Data entries

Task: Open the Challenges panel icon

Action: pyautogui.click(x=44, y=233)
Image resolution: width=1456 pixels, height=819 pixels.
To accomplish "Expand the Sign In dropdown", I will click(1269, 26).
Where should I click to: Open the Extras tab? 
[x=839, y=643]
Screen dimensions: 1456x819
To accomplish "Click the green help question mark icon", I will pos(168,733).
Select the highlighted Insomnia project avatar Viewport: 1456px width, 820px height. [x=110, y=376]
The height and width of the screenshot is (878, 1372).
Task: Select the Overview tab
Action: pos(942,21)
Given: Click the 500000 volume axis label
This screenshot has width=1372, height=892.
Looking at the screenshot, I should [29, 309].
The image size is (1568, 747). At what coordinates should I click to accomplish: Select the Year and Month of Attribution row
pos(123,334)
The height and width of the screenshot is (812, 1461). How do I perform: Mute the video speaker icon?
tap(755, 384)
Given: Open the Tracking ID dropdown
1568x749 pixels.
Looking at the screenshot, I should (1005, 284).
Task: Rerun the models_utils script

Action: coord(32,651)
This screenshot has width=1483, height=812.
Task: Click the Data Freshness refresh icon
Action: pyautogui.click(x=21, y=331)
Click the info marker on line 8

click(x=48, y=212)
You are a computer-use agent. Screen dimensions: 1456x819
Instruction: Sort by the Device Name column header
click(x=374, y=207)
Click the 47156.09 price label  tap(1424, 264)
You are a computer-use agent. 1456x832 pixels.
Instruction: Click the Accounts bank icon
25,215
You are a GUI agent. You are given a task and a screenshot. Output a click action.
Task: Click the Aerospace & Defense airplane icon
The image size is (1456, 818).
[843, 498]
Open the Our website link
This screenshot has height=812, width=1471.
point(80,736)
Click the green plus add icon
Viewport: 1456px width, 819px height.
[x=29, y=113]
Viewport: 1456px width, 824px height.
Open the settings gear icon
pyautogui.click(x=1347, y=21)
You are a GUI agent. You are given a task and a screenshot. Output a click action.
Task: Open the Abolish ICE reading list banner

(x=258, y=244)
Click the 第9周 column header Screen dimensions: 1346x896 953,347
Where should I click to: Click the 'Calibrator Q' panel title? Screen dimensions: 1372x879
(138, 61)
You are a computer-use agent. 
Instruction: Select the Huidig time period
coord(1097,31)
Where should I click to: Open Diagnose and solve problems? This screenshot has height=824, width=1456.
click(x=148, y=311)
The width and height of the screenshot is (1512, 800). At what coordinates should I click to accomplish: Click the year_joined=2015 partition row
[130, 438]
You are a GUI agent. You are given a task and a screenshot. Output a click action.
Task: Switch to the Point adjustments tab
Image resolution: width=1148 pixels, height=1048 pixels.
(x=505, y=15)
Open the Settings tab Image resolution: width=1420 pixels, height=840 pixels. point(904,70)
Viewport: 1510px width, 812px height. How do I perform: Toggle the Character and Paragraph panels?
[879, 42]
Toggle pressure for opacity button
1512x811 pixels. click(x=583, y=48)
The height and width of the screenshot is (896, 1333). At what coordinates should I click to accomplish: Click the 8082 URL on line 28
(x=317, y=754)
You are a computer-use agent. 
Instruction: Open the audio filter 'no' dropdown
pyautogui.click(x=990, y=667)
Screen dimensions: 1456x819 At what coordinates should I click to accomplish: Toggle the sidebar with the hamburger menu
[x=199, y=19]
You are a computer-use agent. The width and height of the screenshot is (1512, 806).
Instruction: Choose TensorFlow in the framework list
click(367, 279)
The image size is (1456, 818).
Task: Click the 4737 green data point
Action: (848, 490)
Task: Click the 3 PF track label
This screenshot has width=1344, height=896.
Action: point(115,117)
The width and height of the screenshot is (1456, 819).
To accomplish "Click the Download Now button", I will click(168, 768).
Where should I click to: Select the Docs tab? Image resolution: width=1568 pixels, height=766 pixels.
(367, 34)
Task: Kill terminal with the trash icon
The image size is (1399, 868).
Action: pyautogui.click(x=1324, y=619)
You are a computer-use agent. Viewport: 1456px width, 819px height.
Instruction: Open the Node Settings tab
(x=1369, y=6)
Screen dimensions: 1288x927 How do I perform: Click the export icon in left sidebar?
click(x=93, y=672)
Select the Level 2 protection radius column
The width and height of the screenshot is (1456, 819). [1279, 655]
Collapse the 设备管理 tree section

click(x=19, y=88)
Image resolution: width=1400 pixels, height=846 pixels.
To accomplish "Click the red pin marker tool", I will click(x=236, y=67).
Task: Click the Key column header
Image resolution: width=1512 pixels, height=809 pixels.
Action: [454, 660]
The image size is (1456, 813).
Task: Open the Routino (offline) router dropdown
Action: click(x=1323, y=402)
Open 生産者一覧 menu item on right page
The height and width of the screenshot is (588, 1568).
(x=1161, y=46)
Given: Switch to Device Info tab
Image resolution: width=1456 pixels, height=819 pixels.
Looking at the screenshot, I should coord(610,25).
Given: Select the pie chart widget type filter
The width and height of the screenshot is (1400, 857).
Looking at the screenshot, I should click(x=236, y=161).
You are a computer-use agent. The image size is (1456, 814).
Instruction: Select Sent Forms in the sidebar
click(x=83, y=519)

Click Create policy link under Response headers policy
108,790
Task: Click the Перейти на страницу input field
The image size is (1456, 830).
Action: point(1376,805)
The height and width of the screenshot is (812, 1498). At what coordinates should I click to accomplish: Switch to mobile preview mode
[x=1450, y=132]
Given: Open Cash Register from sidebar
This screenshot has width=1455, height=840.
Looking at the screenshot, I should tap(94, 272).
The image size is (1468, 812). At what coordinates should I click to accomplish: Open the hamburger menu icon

Problem statement: Give back exactly the lines above starting at the line where "Task: Rerun the models_utils script" appears and ending at the line where "You are a computer-use agent. Screen" appears, both included, with no other lines.

Response to this exercise:
Task: Rerun the models_utils script

Action: coord(32,651)
This screenshot has width=1483, height=812.
Task: Click the Data Freshness refresh icon
Action: pyautogui.click(x=21, y=331)
Click the info marker on line 8

click(x=48, y=212)
You are a computer-use agent. Screen dimensions: 1456x819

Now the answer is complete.